# [WHAT TO WORK ON]
Rescale the data between the lines holding "Image resolution: width=939" and "The height and", inclusive, reproducing those lines in full with every answer coordinate multiplied by 2.35 and rounded to the nearest whole number, halves rounded up. Leave all other numbers and wording as they are, and omit the pictures.

# [RECORDS FOR THE TASK]
•••
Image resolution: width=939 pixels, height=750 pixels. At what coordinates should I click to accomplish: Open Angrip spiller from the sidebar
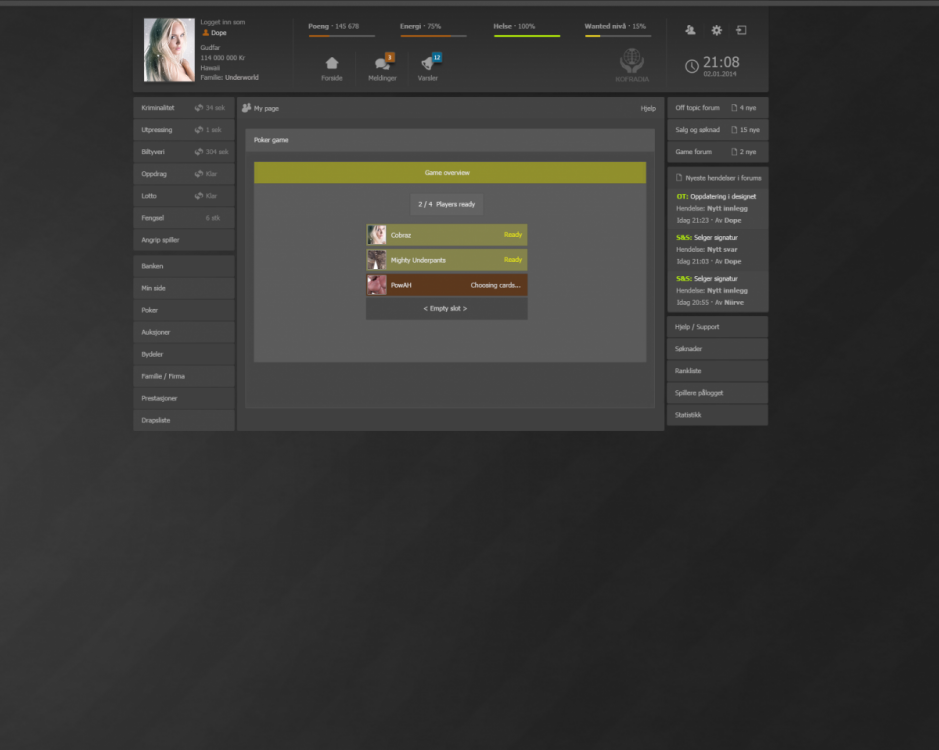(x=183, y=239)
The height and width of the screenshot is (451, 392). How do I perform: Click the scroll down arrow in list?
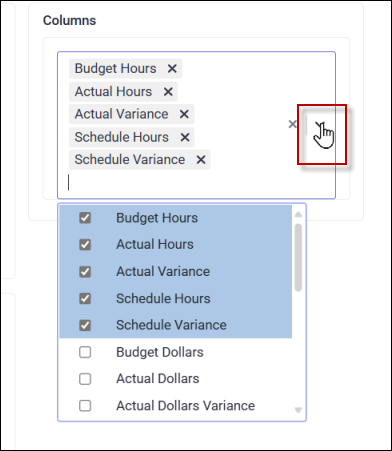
•••
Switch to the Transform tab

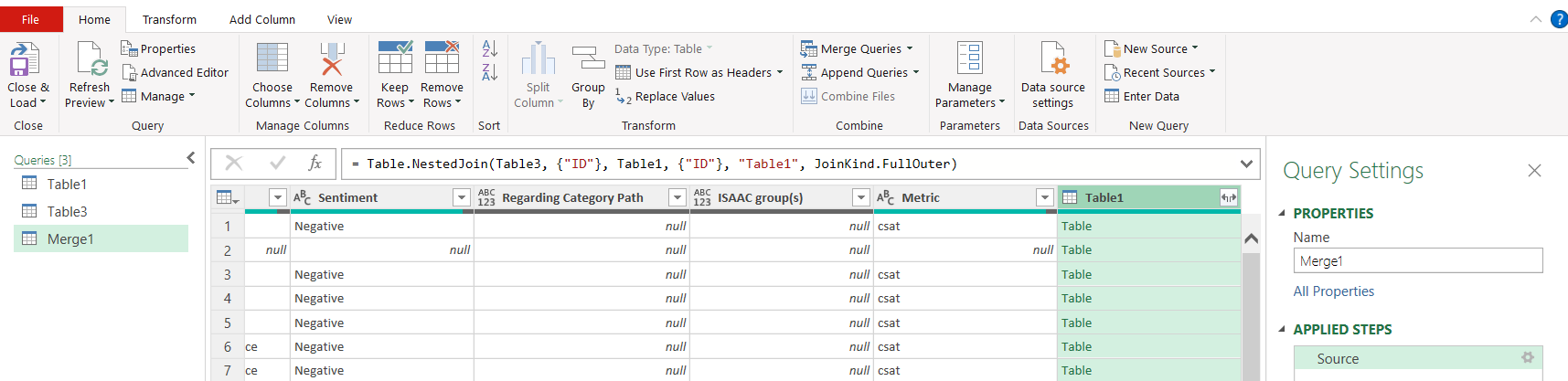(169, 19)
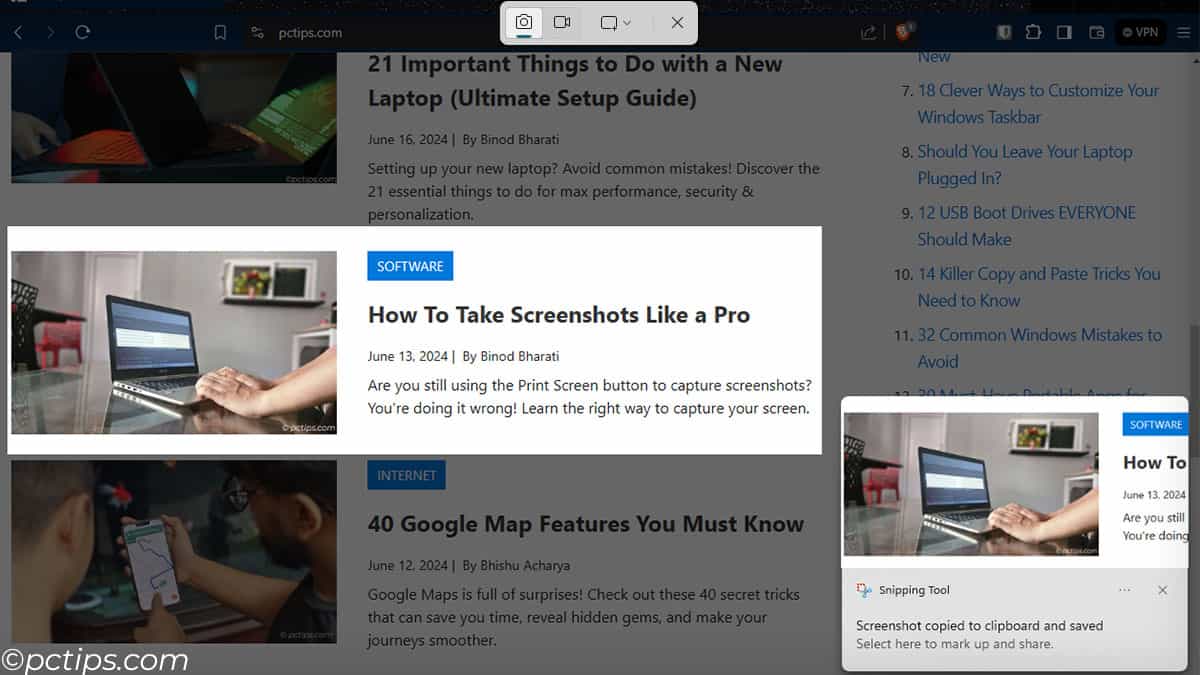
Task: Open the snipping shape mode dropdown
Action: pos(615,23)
•••
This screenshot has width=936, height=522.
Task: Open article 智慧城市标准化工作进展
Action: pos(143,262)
•••
# [EXERCISE RESULT]
Image resolution: width=939 pixels, height=750 pixels. At what coordinates should I click to accomplish: Open Angrip spiller from the sidebar
(x=430, y=562)
The height and width of the screenshot is (451, 392). How do I perform: Click the scroll down arrow in list?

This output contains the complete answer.